There are several types of tooth fractures, each of which requires different treatments. These include:

Minor cracks Also called "craze lines," these are superficial fractures that affect only the tooth's enamel, the outer white part of the tooth. Minor cracks rarely need treatment. However, your dentist may lightly polish the area to smooth out any rough spots.

Chips Minor chips don't always need treatment, although your dentist may recommend repairing the damage with filling material to prevent it from getting worse or to make the tooth look better. If the chip is in the front of the mouth, then our dentist probably will use a tooth-coloured filling. Often, if the chip is very small, your dentist may lightly sand the area to smooth out any rough spots.

Cusp fractures These affect the pointed chewing surfaces (the cusps) of the teeth. They usually do not affect the pulp and are unlikely to cause significant pain. They may interfere with normal chewing, however, so your dentist may need to repair the damage. Minor cusp fractures sometimes are repaired by filing the surfaces of the tooth to restore the shape of the tooth. Frequently, these fractures will require an onlay or crown, in which the tooth is covered with a metal or porcelain material.
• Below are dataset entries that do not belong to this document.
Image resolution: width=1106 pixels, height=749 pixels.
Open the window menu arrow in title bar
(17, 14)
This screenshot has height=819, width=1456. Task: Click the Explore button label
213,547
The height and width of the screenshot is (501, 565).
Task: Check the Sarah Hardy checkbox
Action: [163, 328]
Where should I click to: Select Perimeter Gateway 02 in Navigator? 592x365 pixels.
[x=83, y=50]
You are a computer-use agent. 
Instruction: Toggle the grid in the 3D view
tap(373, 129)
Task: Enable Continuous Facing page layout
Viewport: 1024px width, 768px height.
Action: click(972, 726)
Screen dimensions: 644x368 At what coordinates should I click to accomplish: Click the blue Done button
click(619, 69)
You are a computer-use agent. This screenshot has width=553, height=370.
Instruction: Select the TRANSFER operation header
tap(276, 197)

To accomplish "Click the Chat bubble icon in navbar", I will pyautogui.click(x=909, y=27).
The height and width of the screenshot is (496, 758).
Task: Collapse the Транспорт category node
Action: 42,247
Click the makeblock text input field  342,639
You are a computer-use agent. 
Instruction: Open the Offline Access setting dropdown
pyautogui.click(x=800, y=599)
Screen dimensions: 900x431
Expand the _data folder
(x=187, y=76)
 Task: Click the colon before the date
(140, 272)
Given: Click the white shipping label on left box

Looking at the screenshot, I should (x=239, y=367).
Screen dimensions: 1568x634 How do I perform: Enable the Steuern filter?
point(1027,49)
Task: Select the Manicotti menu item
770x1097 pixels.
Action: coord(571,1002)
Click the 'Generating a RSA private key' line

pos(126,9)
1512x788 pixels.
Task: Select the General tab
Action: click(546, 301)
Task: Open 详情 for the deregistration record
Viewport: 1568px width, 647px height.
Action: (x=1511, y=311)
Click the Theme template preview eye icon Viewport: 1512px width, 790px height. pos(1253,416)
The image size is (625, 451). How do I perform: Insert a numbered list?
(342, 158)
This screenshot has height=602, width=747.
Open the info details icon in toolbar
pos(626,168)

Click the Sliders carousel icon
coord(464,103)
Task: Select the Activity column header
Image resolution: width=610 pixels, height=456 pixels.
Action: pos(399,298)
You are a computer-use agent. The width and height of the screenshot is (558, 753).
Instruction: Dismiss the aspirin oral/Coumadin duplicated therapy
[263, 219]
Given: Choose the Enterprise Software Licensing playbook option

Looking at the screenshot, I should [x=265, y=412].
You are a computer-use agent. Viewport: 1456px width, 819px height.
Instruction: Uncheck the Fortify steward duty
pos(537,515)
Serious fractures These are fractures of the teeth that are deep enough to expose the nerve tissue. Usually, the broken part of the tooth will bleed. They almost always cause the tooth to hurt and be sensitive. This type of fracture will require root canal treatment to remove the exposed nerve. A crown likely will be needed to restore the tooth.

Cracked tooth This type of fracture involves the whole tooth, from the chewing surface all the way down toward the nerve. However, in this type of fracture the two pieces have not come apart. This type of crack is similar to a crack that may form in an automobile windshield; the pieces remain in place, but the crack gradually spreads. Cracks can sometimes be repaired with filling material, although the tooth often will need a crown to prevent the crack from getting worse. If the pulp (nerve and other live tissues) is damaged, you may need a root canal as well.

Split tooth This means that the tooth has split vertically into two separate parts. Some teeth, such as your back teeth (molars), have more than one root. It may be possible to keep one of the roots, which will then be covered with a crown. First, root canal treatment will be needed. Second, the root or roots that will not be kept are removed with a minor surgical procedure. Third, a crown will be made to cover the root and replace the tooth. Often, however, the tooth will have to be extracted.

Vertical tooth fractures or split root These are cracks that start in the root of the tooth and extend upward toward the chewing surface. Vertical tooth fractures are often painful because the tissues surrounding the root may be inflamed or infected. In most cases, the tooth will have to be removed.

Decay-induced fracture In this case, the tooth has fractured or crumbled because a cavity weakened the tooth from the inside out. Your dentist will evaluate the cavity and recommend the best way to restore the tooth.

 

BROKEN TEETH

There are many possible treatments for broken teeth, depending on the severity of the break.

If the break has affected only the outer part of the tooth (the enamel), then our dentist, may be able to repair the damage with a filling. If the tooth is in the front of the mouth, then our dentist probably will use a composite (tooth-coloured) filling.

A more serious break will involve the enamel as well as the inner layer of the tooth (the dentin). In some cases, the damage can be repaired with a filling, but often the tooth will need a crown.

The most serious breaks are those that damage the nerve. In addition to making and placing a crown, your dentist probably will need to do root canal treatment to remove the damaged nerve and blood vessels.

Some fractures will require periodontal surgery before a crown can be placed. If the facture is below the gum line, close to or below the bone holding the tooth in the jaw, periodontal surgery will be needed to remove some bone to create enough room to place the crown over the root properly.